Les retraités par… la petite porte

Dans la longue chaîne, on remarque des vieillards qui dépassent 80 ans et même des handicapés moteurs invalides à 100% s’agissant en majorité de retraités de France donc, venus retirer des sommes assez importantes d’argent, un fourgon de la police stationné un peu à l’écart surveille discrètement la chaîne qui avance très lentement.

L’attente insupportable soulève des gémissement plaintifs qui s’élèvent de la foule des vieux agglutinés devant le portail de l’agence sous un soleil de plomb.

En usant un peu des coudes, nous nous sommes approchés de l’entrée pour comprendre le pourquoi de cette lenteur qui fait vivre un véritable calvaire à ces retraités dont, certains que ne supportent plus leurs genoux, se sont carrément laissés tombés à terre sur le bord d’un trottoir qui ressemble à une « plaque chauffante » puisque exposé au soleil. Première surprise : la porte d’accès à l’intérieur ressemble à ces « portes contrôles » de la douane qui permet l’accès à une seule personne et encore à condition qu’elle ne soit pas obèse, une porte qui ne s’ouvre que pour faire rentrer trois clients et se refermer.
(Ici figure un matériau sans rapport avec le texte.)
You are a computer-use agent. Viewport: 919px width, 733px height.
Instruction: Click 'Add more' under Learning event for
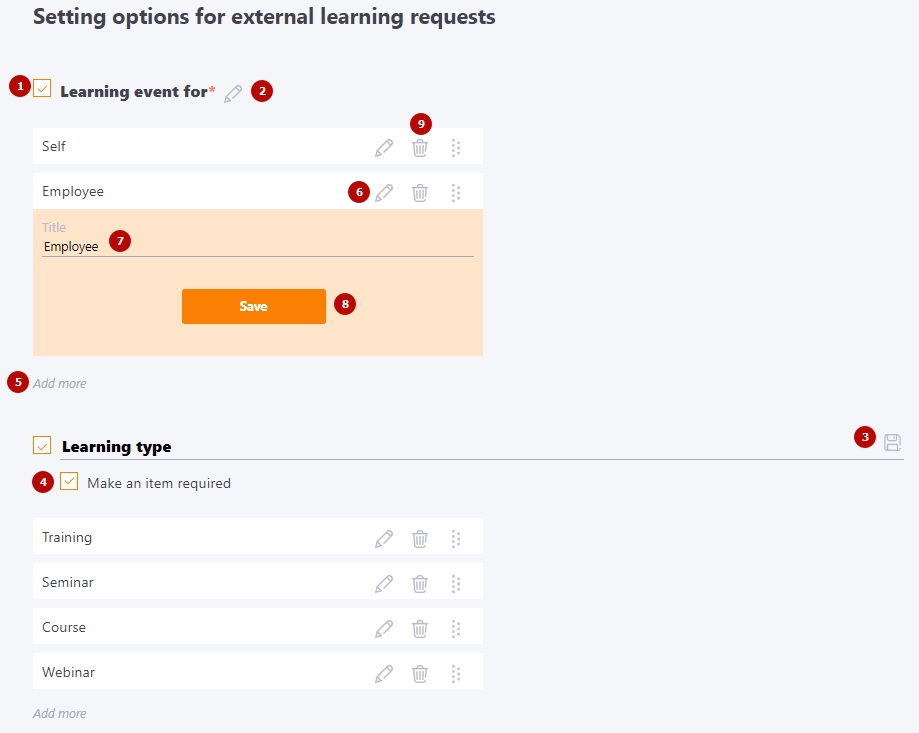coord(59,383)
Deuxième surprise, cette agence est dotée d’un hall climatisé assez spacieux pour contenir plus de 80% des clients que l’on fait attendre dans une fournaise ; des retraités dont la majorité sont hypertendus ou diabétiques.

Un employé de cette banque qu’on a abordé pour avoir de plus amples explications à propos de ce tableau qui fait remonter les souvenirs d’une époque qu’on croyait révolue à jamais en 2009, et cela par souci de couvrir fidèlement cet état de faits, a répliqué par une réaction qui frôlait une agression verbale et qui a  » courageusement  » refusé de décliner son identité et son grade après nous être présentés. un autre fait qui mérite d’être souligné est l’excès de zèle en… galanterie a l’égard de jeunes femmes, bien en équilibre sur leurs solides jambes qui sont passées en priorité, ni chaîne, ni attente, un traitement de faveur qui soulève des… râles de colère dans la chaîne, par des vieillards ayant dépassés l’âge de pouvoir protester énergiquement et se faire respecter.